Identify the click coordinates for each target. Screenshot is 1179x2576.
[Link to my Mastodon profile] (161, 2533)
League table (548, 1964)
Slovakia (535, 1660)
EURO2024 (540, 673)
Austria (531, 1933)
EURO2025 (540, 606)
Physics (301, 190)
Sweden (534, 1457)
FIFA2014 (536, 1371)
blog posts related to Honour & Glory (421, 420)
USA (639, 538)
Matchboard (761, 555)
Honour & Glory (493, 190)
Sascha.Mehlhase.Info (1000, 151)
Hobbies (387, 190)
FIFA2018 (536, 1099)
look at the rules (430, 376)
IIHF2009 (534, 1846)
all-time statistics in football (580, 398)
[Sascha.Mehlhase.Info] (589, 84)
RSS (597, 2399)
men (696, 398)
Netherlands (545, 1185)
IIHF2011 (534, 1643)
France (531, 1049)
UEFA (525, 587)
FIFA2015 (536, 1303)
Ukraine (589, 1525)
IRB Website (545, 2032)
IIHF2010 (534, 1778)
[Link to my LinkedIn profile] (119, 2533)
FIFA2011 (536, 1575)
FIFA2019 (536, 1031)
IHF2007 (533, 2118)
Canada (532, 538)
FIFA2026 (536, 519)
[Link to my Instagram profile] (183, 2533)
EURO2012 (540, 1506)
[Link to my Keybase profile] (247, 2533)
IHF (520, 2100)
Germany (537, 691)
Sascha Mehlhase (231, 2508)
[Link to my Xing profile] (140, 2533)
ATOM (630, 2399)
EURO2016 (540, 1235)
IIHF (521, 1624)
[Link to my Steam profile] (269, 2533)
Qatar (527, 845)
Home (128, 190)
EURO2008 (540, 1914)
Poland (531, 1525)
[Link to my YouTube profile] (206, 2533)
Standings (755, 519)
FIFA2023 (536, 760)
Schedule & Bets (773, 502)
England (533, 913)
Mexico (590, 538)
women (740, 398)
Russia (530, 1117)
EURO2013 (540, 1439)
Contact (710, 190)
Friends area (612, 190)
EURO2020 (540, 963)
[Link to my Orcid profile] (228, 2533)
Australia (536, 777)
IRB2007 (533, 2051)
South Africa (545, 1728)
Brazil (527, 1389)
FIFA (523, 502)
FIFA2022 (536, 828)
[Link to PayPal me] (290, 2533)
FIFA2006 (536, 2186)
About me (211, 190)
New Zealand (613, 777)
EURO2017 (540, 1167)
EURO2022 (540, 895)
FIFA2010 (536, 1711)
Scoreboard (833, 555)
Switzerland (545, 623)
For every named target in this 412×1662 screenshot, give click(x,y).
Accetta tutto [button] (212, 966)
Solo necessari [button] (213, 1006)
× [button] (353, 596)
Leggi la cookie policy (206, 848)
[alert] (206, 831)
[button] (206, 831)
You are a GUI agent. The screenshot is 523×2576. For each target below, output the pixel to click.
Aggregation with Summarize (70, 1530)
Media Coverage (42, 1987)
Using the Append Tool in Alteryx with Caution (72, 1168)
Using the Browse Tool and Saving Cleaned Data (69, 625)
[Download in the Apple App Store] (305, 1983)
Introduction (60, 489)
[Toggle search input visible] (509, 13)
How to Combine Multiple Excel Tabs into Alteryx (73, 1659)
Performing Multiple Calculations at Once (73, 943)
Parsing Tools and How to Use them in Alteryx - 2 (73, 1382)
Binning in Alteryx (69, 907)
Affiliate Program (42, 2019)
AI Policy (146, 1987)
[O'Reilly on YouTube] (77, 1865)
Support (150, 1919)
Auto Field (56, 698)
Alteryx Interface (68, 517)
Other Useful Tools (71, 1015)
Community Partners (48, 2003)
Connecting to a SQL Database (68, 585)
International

● **Directions for this task**: Copy the stretch of the records above that runs from the line with "Russia (530, 1117)" through the line with "Affiliate Program (42, 2019)". Both end lines belong in the copy, and nothing else does.

● **Written solution**:
Russia (530, 1117)
EURO2013 (540, 1439)
Contact (710, 190)
Friends area (612, 190)
EURO2020 (540, 963)
[Link to my Orcid profile] (228, 2533)
Australia (536, 777)
IRB2007 (533, 2051)
South Africa (545, 1728)
Brazil (527, 1389)
FIFA (523, 502)
FIFA2022 (536, 828)
[Link to PayPal me] (290, 2533)
FIFA2006 (536, 2186)
About me (211, 190)
New Zealand (613, 777)
EURO2017 (540, 1167)
EURO2022 (540, 895)
FIFA2010 (536, 1711)
Scoreboard (833, 555)
Switzerland (545, 623)
For every named target in this 412×1662 screenshot, give click(x,y).
Accetta tutto [button] (212, 966)
Solo necessari [button] (213, 1006)
× [button] (353, 596)
Leggi la cookie policy (206, 848)
[alert] (206, 831)
[button] (206, 831)
You are a GUI agent. The screenshot is 523×2576. For each target below, output the pixel to click.
Aggregation with Summarize (70, 1530)
Media Coverage (42, 1987)
Using the Append Tool in Alteryx with Caution (72, 1168)
Using the Browse Tool and Saving Cleaned Data (69, 625)
[Download in the Apple App Store] (305, 1983)
Introduction (60, 489)
[Toggle search input visible] (509, 13)
How to Combine Multiple Excel Tabs into Alteryx (73, 1659)
Performing Multiple Calculations at Once (73, 943)
Parsing Tools and How to Use them in Alteryx - 2 (73, 1382)
Binning in Alteryx (69, 907)
Affiliate Program (42, 2019)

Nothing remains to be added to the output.